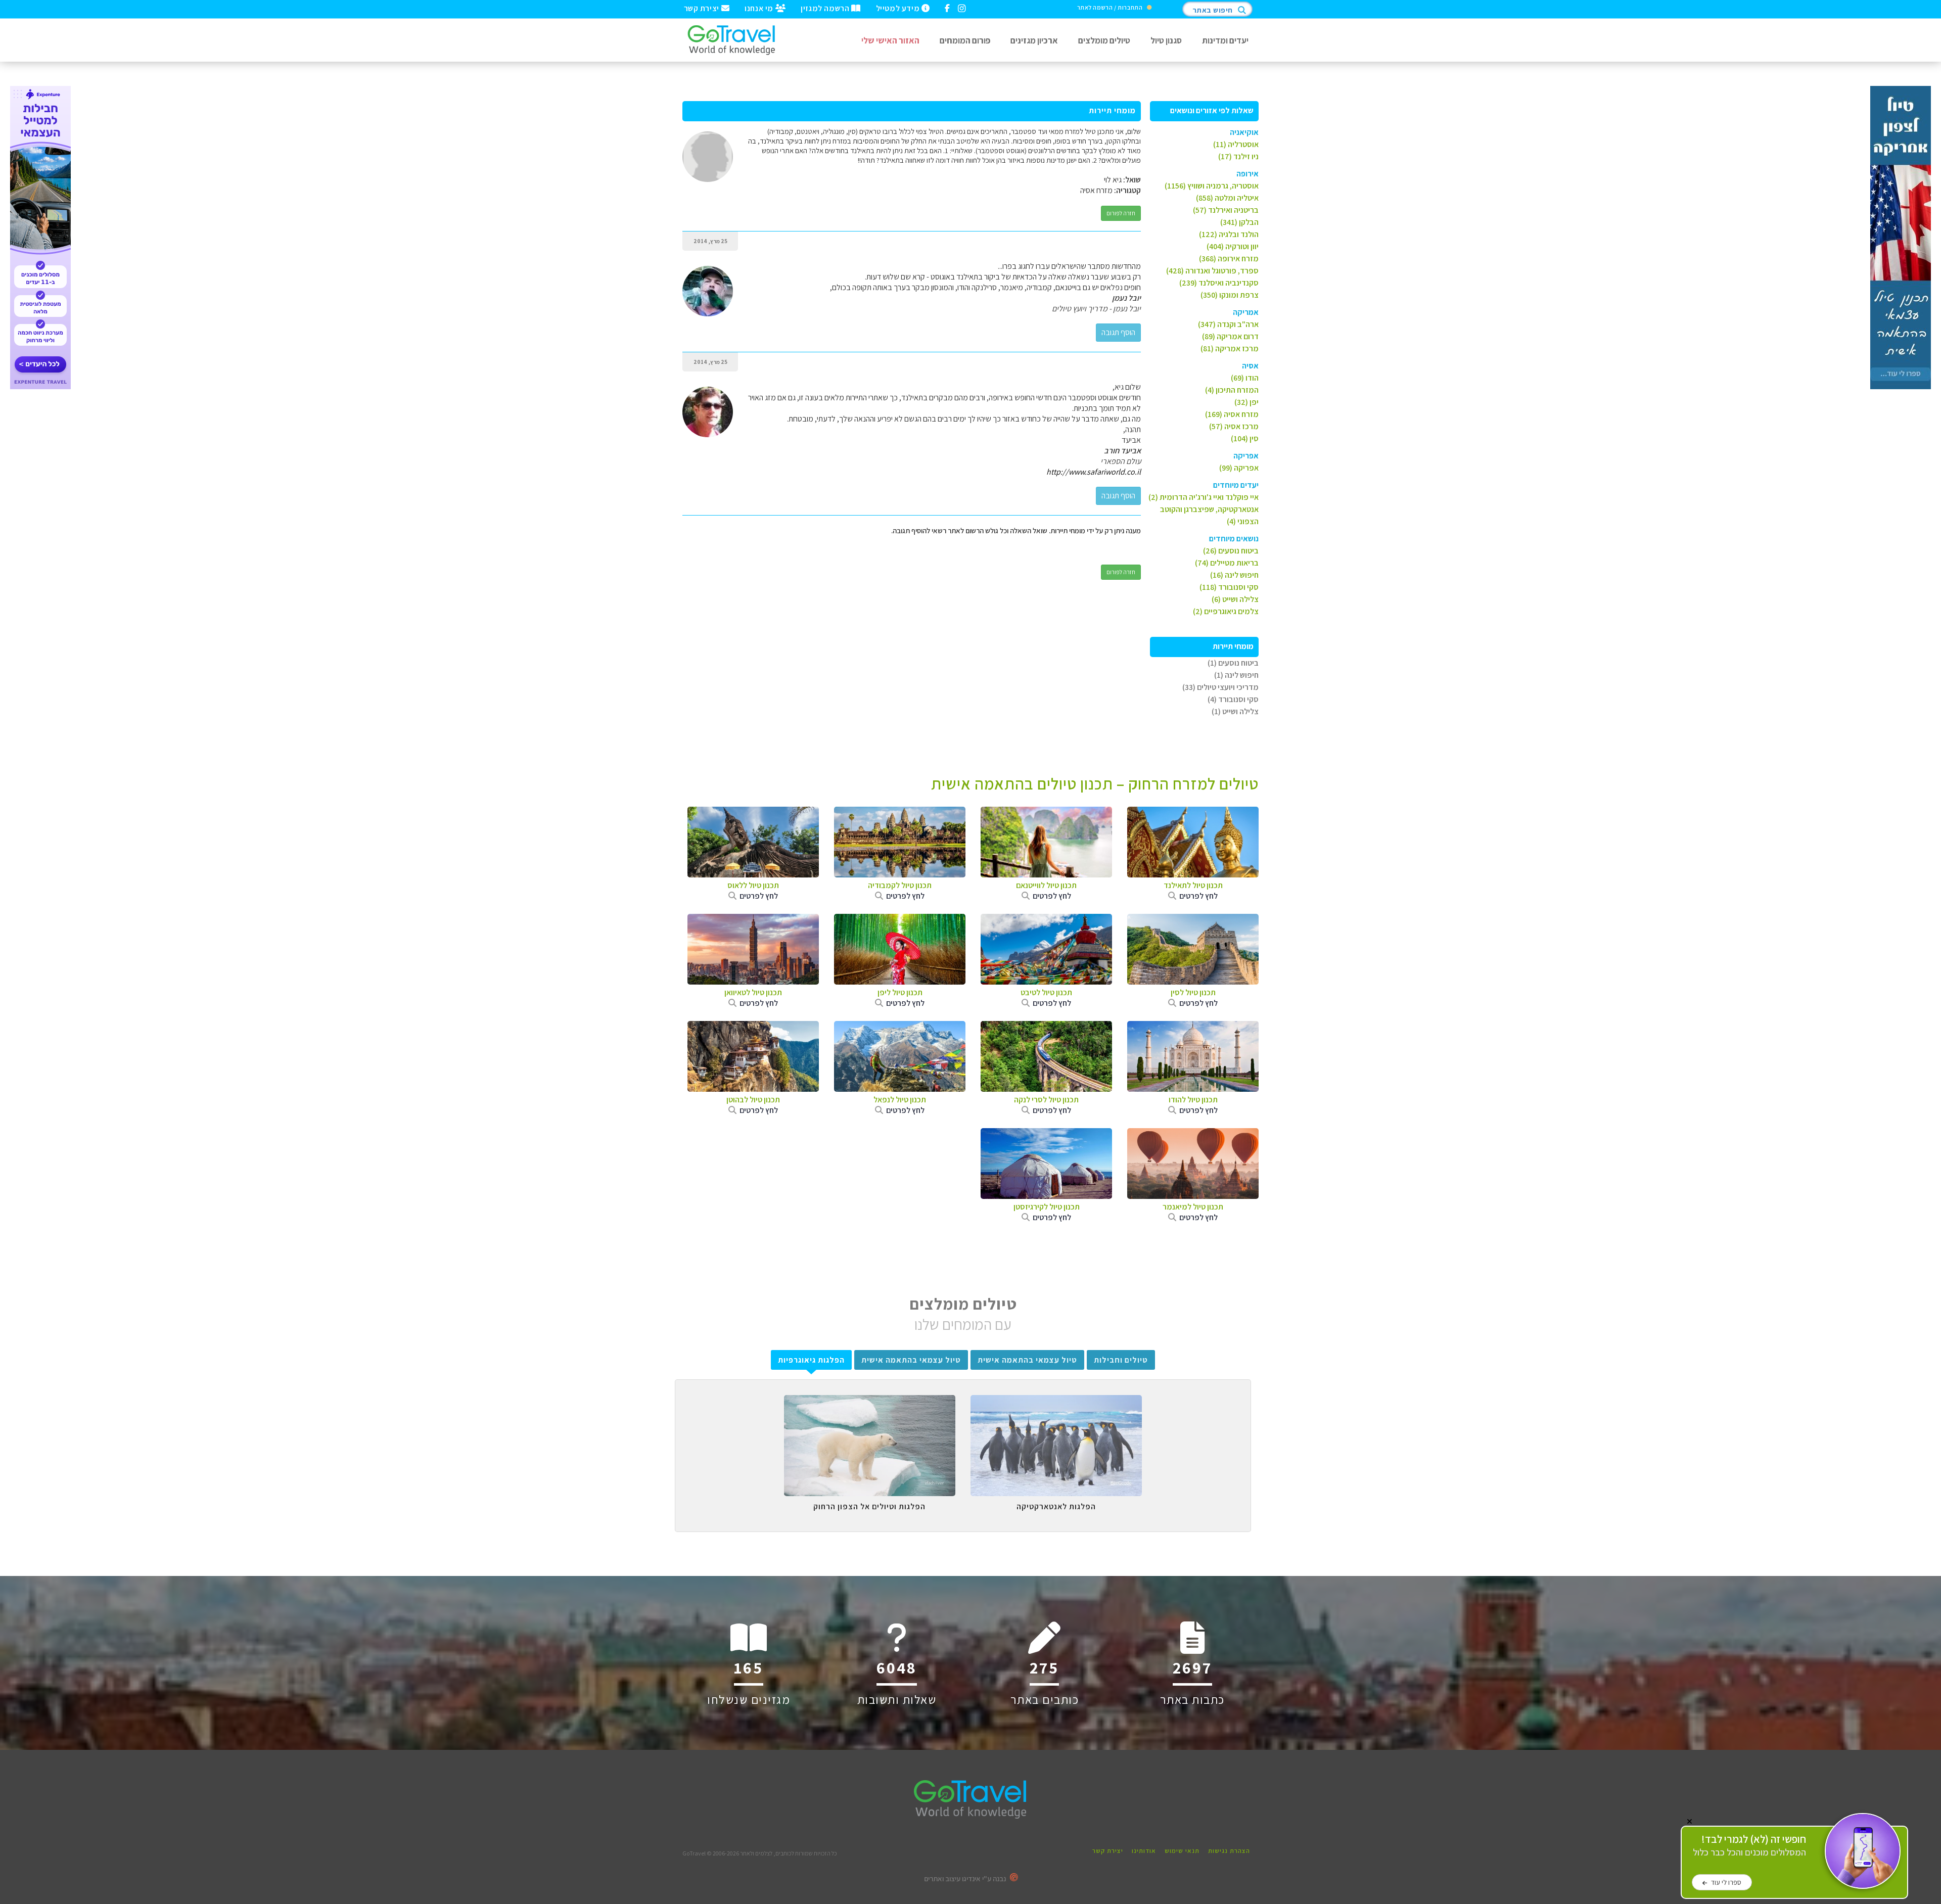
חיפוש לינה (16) (1234, 575)
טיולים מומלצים (1104, 40)
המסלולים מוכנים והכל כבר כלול (1749, 1845)
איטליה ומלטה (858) (1227, 198)
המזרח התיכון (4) (1232, 390)
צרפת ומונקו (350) (1229, 295)
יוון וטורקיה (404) (1233, 246)
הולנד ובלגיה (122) (1229, 234)
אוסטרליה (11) (1236, 144)
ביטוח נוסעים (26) (1231, 550)
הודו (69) (1245, 378)
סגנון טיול (1166, 40)
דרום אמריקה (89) (1230, 336)
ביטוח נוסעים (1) (1233, 663)
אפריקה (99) (1239, 467)
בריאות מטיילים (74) (1227, 563)
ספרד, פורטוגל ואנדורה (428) (1212, 270)
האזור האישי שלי (890, 40)
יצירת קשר (702, 7)
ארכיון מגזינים (1034, 40)
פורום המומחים (965, 40)
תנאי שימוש (1182, 1850)
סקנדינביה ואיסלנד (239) (1219, 282)
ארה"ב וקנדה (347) (1228, 324)
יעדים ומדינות (1225, 40)
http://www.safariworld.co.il (1093, 472)
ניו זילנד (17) (1238, 156)
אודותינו (1144, 1850)
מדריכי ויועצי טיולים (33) (1220, 687)
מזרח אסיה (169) (1232, 414)
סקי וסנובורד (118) (1229, 587)
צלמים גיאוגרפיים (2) (1226, 611)
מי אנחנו (760, 7)
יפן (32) (1246, 402)
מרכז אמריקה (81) (1229, 348)
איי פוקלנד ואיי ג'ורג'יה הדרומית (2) (1203, 497)
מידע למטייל (898, 7)
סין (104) (1245, 438)
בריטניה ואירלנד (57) (1226, 210)
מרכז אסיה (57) (1234, 426)
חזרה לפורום (1120, 213)
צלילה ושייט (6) (1235, 599)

● ● ● ●

_WHAT TO DO_
Exact copies of the line with "הולנד ובלגיה (122) (1229, 234)" and of every later line in the entries make up the whole answer.

_SOLUTION_
הולנד ובלגיה (122) (1229, 234)
אוסטרליה (11) (1236, 144)
ביטוח נוסעים (26) (1231, 550)
הודו (69) (1245, 378)
סגנון טיול (1166, 40)
דרום אמריקה (89) (1230, 336)
ביטוח נוסעים (1) (1233, 663)
אפריקה (99) (1239, 467)
בריאות מטיילים (74) (1227, 563)
ספרד, פורטוגל ואנדורה (428) (1212, 270)
האזור האישי שלי (890, 40)
יצירת קשר (702, 7)
ארכיון מגזינים (1034, 40)
פורום המומחים (965, 40)
תנאי שימוש (1182, 1850)
סקנדינביה ואיסלנד (239) (1219, 282)
ארה"ב וקנדה (347) (1228, 324)
יעדים ומדינות (1225, 40)
http://www.safariworld.co.il (1093, 472)
ניו זילנד (17) (1238, 156)
אודותינו (1144, 1850)
מדריכי ויועצי טיולים (33) (1220, 687)
מזרח אסיה (169) (1232, 414)
סקי וסנובורד (118) (1229, 587)
צלמים גיאוגרפיים (2) (1226, 611)
מי אנחנו (760, 7)
יפן (32) (1246, 402)
מרכז אמריקה (81) (1229, 348)
איי פוקלנד ואיי ג'ורג'יה הדרומית (2) (1203, 497)
מידע למטייל (898, 7)
סין (104) (1245, 438)
בריטניה ואירלנד (57) (1226, 210)
מרכז אסיה (57) (1234, 426)
חזרה לפורום (1120, 213)
צלילה ושייט (6) (1235, 599)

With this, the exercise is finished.